◆ **SUPPLIED INFORMATION**
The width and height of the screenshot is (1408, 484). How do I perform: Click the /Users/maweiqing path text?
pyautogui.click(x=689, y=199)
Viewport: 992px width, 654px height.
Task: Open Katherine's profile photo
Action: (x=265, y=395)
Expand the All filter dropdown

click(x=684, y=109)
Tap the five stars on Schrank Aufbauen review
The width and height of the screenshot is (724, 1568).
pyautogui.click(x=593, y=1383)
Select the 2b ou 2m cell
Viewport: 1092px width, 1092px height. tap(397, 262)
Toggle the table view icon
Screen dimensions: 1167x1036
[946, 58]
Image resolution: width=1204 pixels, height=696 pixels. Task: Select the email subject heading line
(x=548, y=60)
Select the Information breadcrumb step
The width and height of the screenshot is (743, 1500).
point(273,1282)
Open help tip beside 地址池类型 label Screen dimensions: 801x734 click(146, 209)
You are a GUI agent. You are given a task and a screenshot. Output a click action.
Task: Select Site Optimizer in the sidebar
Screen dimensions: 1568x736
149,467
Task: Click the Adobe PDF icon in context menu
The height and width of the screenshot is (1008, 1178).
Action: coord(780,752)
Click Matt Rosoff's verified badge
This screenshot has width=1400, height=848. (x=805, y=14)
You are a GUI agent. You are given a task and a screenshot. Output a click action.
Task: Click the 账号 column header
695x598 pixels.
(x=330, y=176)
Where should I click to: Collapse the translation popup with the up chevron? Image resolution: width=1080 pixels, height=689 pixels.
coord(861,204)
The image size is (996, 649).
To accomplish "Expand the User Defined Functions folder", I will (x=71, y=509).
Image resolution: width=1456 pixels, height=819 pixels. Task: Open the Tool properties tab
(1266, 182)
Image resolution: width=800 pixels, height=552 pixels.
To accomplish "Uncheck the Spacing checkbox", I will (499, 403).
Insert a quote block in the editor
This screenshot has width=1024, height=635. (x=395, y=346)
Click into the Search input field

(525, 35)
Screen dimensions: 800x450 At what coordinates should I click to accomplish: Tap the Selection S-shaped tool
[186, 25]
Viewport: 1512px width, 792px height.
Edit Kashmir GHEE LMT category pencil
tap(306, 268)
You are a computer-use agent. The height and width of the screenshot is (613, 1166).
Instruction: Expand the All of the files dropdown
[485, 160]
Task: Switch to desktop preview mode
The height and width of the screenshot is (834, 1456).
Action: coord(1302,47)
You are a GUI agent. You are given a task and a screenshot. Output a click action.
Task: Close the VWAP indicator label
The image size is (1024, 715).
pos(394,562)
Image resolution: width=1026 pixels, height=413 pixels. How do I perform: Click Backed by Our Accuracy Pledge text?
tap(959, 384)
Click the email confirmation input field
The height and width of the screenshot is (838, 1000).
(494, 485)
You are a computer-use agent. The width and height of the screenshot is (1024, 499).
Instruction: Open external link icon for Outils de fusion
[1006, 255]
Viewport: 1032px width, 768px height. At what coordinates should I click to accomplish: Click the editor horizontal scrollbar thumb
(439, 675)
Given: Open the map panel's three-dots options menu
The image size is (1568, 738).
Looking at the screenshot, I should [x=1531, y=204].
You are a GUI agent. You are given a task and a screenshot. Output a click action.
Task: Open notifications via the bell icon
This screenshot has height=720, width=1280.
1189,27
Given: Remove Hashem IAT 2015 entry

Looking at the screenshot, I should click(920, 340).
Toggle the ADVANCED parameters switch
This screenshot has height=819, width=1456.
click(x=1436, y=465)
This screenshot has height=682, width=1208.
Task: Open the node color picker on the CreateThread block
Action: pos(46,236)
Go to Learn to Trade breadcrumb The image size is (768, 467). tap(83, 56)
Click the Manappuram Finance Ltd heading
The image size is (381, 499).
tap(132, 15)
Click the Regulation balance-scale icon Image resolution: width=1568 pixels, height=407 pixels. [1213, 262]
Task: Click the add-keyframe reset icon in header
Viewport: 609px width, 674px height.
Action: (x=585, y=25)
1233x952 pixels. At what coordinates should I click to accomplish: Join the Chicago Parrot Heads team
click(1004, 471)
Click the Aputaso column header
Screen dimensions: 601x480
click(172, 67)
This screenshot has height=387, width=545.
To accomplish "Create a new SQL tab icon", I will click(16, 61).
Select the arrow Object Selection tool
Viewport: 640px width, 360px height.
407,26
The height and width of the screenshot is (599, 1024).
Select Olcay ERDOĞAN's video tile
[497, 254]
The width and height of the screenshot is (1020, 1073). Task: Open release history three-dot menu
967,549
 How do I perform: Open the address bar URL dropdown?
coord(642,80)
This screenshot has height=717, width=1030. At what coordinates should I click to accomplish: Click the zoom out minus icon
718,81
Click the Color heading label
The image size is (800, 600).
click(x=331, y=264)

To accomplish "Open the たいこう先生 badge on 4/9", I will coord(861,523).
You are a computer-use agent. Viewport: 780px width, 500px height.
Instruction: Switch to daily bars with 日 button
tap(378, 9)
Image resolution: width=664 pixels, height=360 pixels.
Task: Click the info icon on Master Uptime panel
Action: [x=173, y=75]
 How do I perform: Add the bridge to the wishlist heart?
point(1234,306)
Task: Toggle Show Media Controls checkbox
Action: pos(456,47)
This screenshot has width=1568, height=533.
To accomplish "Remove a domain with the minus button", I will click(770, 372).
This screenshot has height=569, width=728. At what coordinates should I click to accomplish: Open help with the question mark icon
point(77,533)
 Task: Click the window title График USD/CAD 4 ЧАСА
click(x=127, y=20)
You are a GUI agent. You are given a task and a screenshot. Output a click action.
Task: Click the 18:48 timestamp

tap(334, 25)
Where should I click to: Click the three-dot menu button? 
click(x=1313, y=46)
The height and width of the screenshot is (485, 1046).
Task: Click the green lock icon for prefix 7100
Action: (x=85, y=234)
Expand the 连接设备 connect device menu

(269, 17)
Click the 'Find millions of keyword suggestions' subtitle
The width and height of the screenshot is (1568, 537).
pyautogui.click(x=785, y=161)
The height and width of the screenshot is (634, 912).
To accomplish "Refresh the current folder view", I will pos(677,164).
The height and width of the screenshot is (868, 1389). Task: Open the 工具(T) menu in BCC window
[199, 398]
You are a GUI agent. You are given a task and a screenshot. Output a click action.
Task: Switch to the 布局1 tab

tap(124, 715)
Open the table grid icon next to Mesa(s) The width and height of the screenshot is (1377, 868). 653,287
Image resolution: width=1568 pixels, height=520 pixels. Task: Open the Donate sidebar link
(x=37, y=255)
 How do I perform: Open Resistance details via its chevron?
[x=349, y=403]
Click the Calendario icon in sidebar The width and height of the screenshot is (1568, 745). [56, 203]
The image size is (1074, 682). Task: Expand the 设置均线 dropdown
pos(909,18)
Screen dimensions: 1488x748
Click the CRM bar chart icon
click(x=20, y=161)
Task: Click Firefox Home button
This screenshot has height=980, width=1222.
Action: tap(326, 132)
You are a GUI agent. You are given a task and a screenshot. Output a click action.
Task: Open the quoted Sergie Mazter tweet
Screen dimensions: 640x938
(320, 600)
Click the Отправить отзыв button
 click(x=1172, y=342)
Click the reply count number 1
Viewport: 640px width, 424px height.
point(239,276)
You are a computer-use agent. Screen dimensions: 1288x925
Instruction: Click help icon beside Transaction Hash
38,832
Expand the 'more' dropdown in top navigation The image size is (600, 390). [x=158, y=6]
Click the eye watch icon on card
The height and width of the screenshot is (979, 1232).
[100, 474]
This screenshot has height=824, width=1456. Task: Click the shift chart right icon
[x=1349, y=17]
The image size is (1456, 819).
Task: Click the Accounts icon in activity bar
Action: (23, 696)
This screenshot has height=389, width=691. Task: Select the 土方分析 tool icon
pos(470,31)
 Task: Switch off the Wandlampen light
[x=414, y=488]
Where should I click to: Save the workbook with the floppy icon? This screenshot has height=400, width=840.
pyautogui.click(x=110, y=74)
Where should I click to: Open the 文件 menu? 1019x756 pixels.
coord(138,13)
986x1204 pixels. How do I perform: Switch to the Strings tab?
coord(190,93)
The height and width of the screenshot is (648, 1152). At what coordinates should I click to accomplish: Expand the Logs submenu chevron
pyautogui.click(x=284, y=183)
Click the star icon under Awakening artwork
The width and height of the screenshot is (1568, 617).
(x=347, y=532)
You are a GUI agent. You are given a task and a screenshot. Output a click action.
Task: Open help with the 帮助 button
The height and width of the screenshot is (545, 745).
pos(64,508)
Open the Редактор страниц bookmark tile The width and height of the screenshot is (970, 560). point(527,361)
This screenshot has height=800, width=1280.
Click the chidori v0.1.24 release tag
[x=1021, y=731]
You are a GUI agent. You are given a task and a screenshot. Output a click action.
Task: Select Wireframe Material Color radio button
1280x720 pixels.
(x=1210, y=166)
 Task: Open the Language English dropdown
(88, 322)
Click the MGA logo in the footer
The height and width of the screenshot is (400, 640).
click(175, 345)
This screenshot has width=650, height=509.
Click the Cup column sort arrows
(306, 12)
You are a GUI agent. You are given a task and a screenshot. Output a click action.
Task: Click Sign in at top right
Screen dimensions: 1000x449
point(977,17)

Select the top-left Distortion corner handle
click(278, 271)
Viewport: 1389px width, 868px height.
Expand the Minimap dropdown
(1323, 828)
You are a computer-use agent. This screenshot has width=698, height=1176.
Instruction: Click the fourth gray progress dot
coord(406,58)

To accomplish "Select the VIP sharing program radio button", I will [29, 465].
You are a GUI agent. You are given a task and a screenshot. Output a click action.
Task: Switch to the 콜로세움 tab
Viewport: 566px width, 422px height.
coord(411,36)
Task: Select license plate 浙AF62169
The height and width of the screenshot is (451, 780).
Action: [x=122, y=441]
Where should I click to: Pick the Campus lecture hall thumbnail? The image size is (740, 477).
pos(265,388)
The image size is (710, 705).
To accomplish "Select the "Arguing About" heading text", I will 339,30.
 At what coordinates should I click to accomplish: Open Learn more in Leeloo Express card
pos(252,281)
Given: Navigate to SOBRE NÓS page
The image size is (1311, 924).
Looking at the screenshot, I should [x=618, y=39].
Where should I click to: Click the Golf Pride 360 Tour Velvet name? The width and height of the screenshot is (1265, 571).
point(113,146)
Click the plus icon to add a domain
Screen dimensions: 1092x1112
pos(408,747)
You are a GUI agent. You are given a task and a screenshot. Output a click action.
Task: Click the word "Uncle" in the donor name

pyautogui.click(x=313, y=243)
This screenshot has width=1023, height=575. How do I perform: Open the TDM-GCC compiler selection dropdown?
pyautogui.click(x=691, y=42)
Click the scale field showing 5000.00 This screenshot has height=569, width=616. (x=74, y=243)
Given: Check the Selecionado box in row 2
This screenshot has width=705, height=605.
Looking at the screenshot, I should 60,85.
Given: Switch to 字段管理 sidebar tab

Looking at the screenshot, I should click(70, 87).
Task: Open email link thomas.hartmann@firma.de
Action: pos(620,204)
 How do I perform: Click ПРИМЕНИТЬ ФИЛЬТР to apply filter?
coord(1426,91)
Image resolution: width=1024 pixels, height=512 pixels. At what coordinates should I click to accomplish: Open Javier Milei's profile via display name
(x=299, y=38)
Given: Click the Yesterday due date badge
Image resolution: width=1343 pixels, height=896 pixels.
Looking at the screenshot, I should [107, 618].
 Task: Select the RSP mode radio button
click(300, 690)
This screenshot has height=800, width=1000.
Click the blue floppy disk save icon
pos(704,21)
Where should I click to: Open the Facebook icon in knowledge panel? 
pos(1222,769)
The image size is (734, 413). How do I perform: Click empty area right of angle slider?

◆ **WHAT IS REQUIRED**
Take each line of the material that contains the word "computer" and list it.

◆ **ANSWER BOX**
You are a computer-use agent. The height and width of the screenshot is (613, 1166).
You are a computer-use agent. The width and height of the screenshot is (1024, 499).
You are a computer-use agent. Viewport: 780px width, 500px height.
You are a computer-use agent. Screen dimensions: 1288x925
You are a computer-use agent. This screenshot has width=698, height=1176.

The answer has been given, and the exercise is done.